#### RECORDS FOR THIS TASK ####

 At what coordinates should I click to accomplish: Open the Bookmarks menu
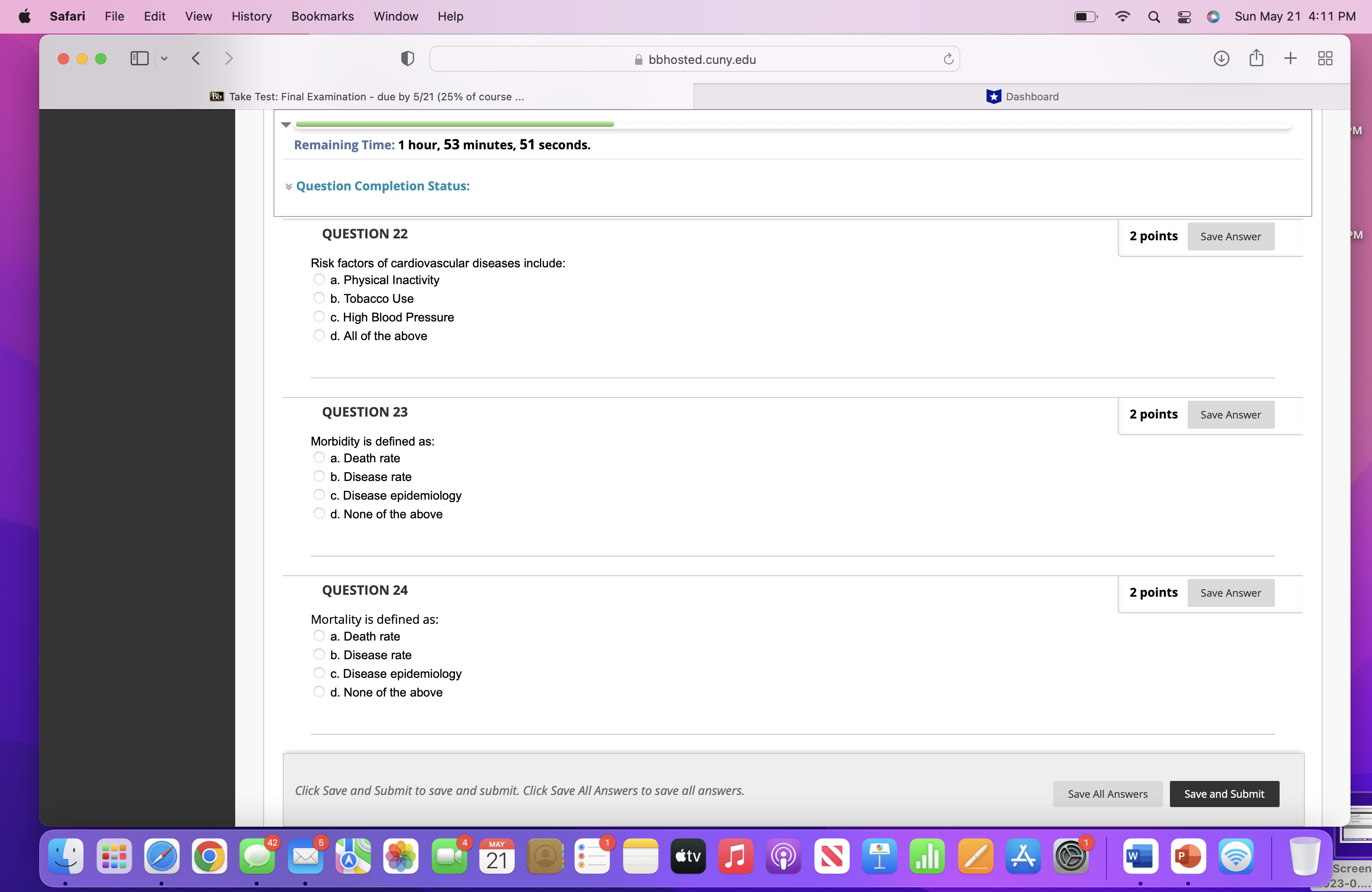point(322,16)
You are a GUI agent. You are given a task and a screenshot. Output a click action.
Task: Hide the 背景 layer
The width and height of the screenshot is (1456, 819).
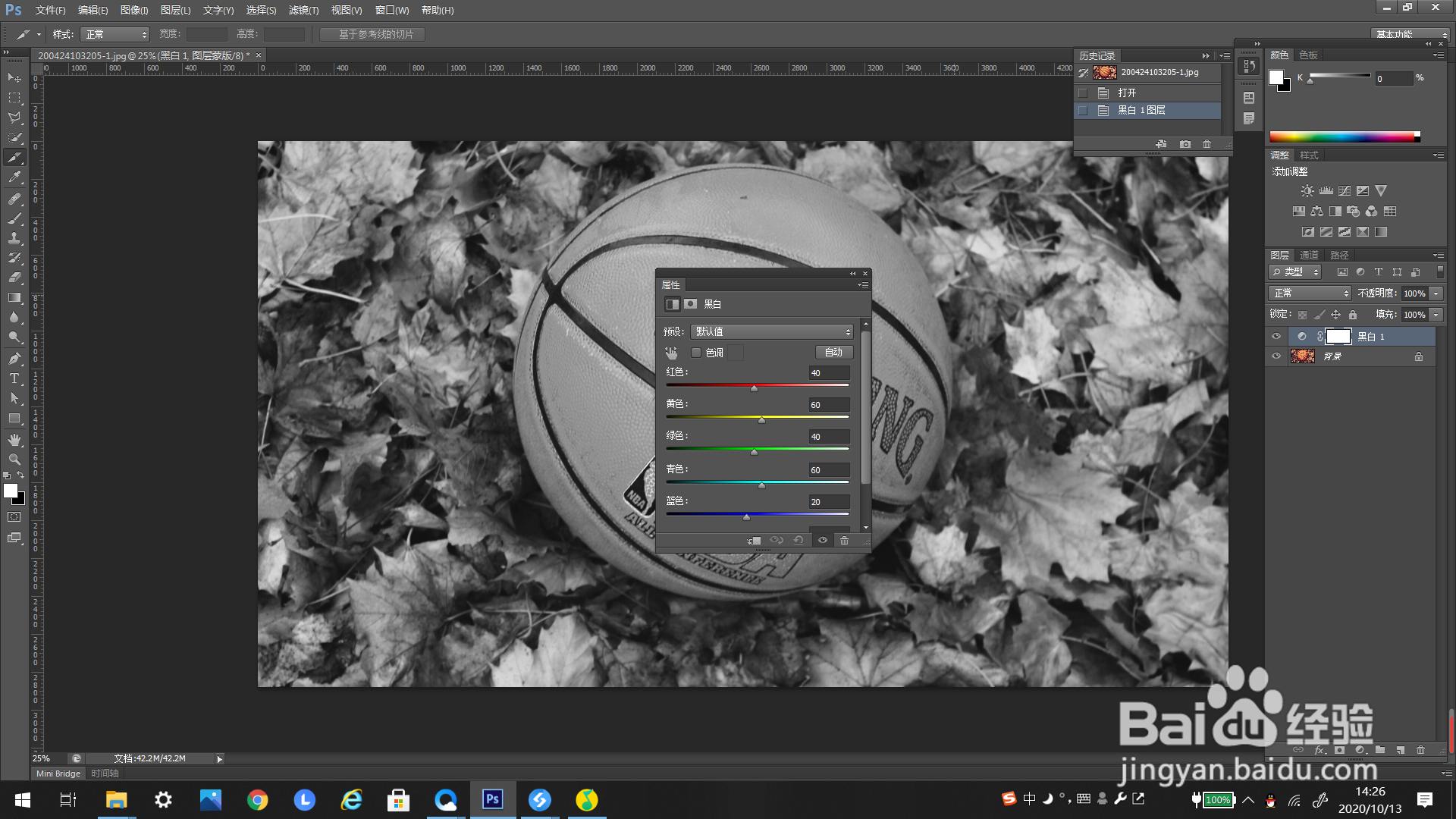1276,356
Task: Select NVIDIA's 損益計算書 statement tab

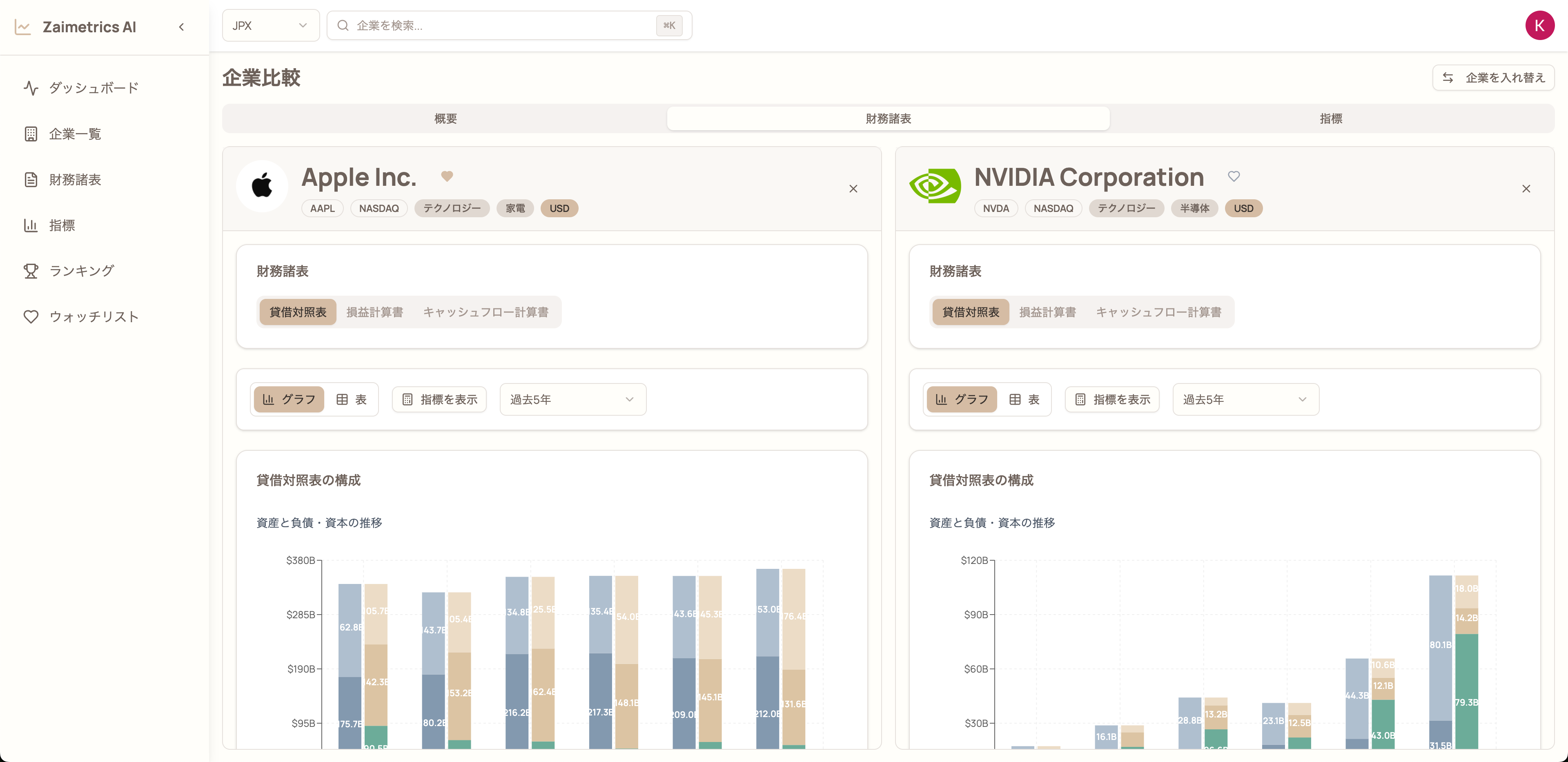Action: coord(1047,312)
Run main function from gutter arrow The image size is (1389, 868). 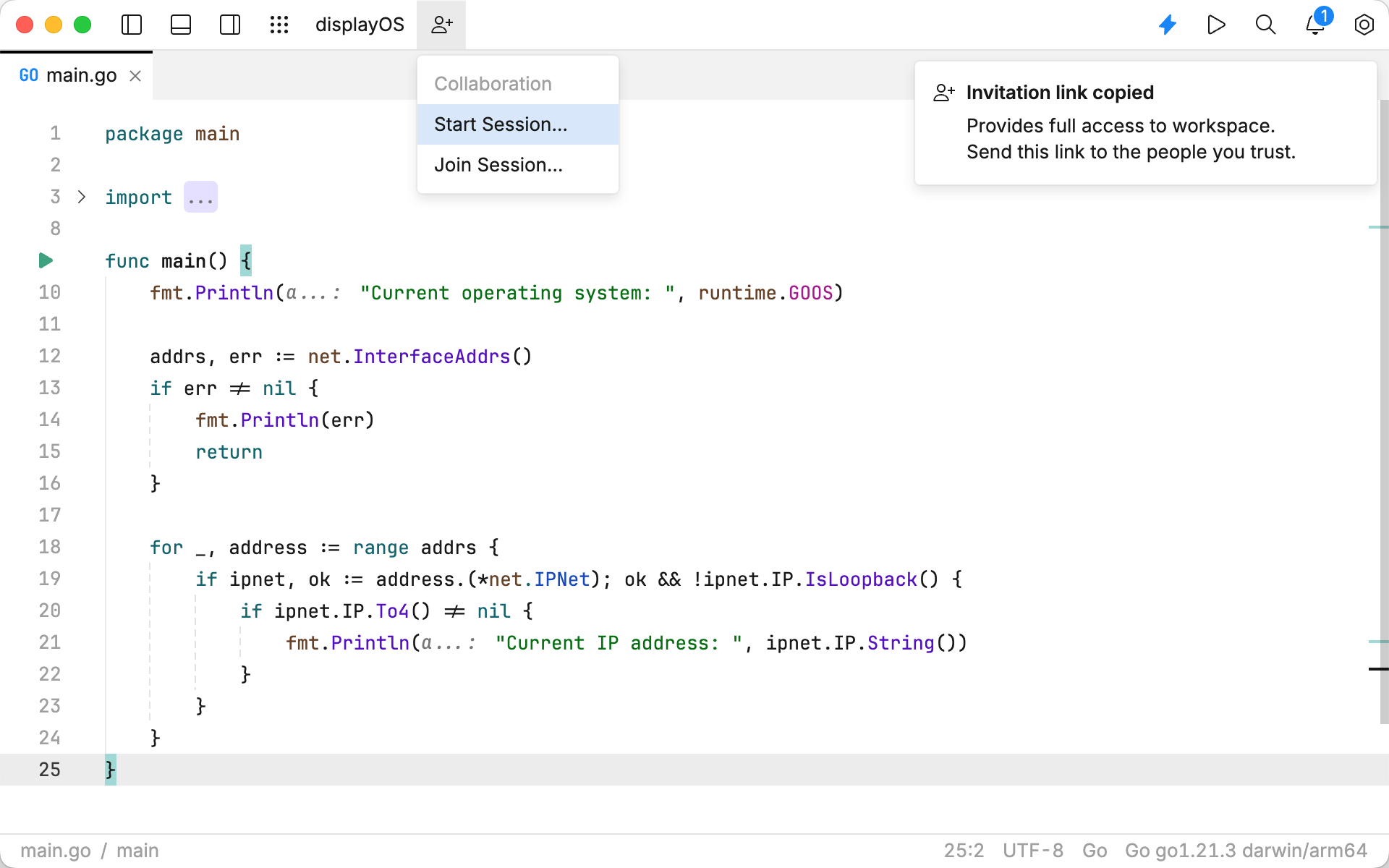[46, 260]
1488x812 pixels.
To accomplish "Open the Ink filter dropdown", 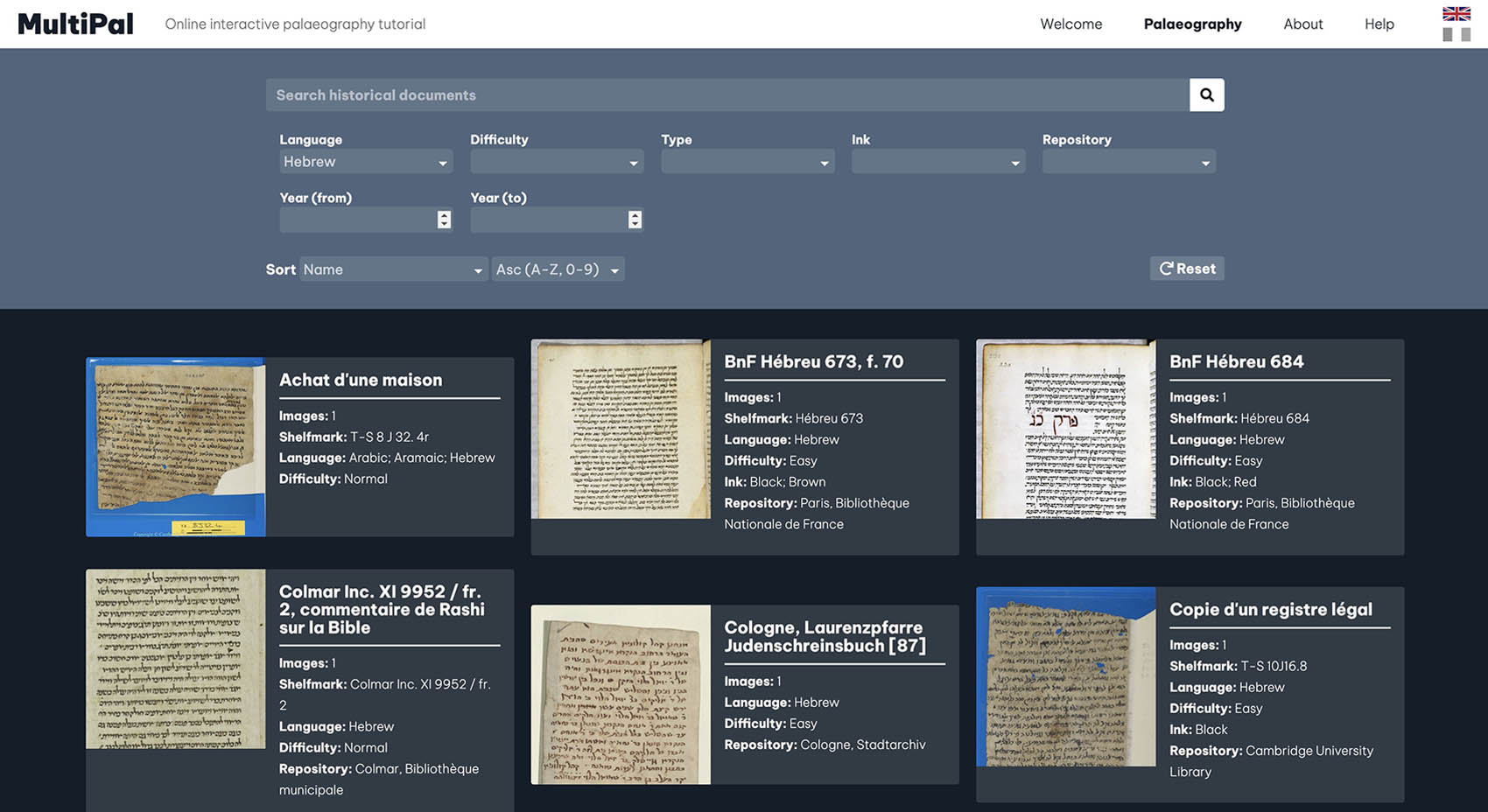I will click(938, 161).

####

**YOUR OBJECTIVE:** Skip the pictures. Restate exactly the lines from the start of the entries through the line containing "Task: Hide the 背景 layer", both ends included.

**REPLY:**
 At what coordinates should I click to accomplish: Open the Bookmarks menu
point(322,16)
You are a GUI agent. You are given a task and a screenshot. Output a click action.
Task: Hide the 背景 layer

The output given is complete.